R.L.Warters1, M.H.Barcellos-Hoff2 and A.E.Cress3
1University of Utah Health Sciences Center, Salt Lake City,
UT 84132, 2Lawrence Berkeley National Laboratory, Berkeley,
CA 94720 and 3Arizona Cancer Center, Tucson, AZ 85724
A major stress response in cells exposed to ionizing radiation (IR) is the p53-directed, DNA damage response pathway. The p53 protein, activated indirectly by the ATM protein kinase, transactivates target genes and thus induces cell cycle progression blocks or apoptosis. We examined elements of the p53 stress response pathway in two human cell lines; the SK-N-SH neuroblastoma and the HCA-2 fibroblasts. Cells were exposed to a range of gamma ray doses from 0.5-500 cGy, and examined either by western analysis of cell lysates, or by immunofluorescence of fixed cells. Progressive increases were observed in cellular levels of the p53 and p21/WAF1 proteins over the first 4-6 hours after irradiation. These protein increases were induced in a dose dependent manner at all IR doses in excess of 5-10 cGy. Since this is the dose range within which we would expect a yield of about 1-2 dsb/cell, our results are consistent with the production of DNA dsb activating the p53-directed, DNA damage stress response. Increased levels of p53 and p21/WAF1 decayed within 24 hours after cell irradiation.

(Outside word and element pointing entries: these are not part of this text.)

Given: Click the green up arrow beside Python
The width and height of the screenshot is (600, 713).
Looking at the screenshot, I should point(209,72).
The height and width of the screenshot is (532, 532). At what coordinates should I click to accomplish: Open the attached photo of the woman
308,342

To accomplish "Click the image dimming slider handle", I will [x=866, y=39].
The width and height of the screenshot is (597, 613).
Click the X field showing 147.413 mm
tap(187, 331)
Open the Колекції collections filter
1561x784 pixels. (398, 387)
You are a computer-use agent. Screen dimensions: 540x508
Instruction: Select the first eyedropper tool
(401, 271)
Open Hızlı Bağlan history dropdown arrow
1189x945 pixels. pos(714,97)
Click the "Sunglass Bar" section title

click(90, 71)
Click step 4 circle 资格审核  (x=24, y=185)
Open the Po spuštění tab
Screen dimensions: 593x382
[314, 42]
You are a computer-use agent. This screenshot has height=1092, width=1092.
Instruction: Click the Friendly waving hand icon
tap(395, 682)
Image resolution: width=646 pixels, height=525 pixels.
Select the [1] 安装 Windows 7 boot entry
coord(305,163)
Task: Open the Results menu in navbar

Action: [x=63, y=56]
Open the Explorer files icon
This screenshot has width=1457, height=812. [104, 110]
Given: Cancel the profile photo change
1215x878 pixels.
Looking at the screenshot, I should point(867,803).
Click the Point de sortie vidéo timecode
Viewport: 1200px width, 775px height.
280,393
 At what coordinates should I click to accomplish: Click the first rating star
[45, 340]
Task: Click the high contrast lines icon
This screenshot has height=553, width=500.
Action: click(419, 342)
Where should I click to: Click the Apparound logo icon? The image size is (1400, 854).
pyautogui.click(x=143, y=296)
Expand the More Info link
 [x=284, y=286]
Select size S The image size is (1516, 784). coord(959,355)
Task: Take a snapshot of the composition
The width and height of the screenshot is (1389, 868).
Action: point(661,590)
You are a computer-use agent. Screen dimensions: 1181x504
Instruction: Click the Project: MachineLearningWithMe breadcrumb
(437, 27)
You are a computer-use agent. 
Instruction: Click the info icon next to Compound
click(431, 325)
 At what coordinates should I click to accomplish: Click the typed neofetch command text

In contrast, we observe a post-translational modification of the p53 protein at much lower IR doses. Indirect immunofluorescence microscopy detects a dose dependent increase in the nuclear level of the PAb421 antibody epitope, an anti-p53 antibody that recognizes amino acids 370-380. Increases in nuclear PAb421 epitope were detected at all IR doses > 0.5 cGy. IR-induced increases in nuclear PAb421 epitope result from an ATM dependent dephosphorylation of p53 serine 376 by a PP1 or PP2A type phosphatase. IR-induced dephosphorylation of p53 serine 376 is induced in cells exposed to H2O2, and is inhibited in the presence of an aminothiol radical scavenger. Our results are consistent with there being ATM directed responses to IR that occur at doses well below doses that induce conventional p53 DNA damage responses. These responses to low IR doses appear to be a response to the production of intracellular reactive oxygen species.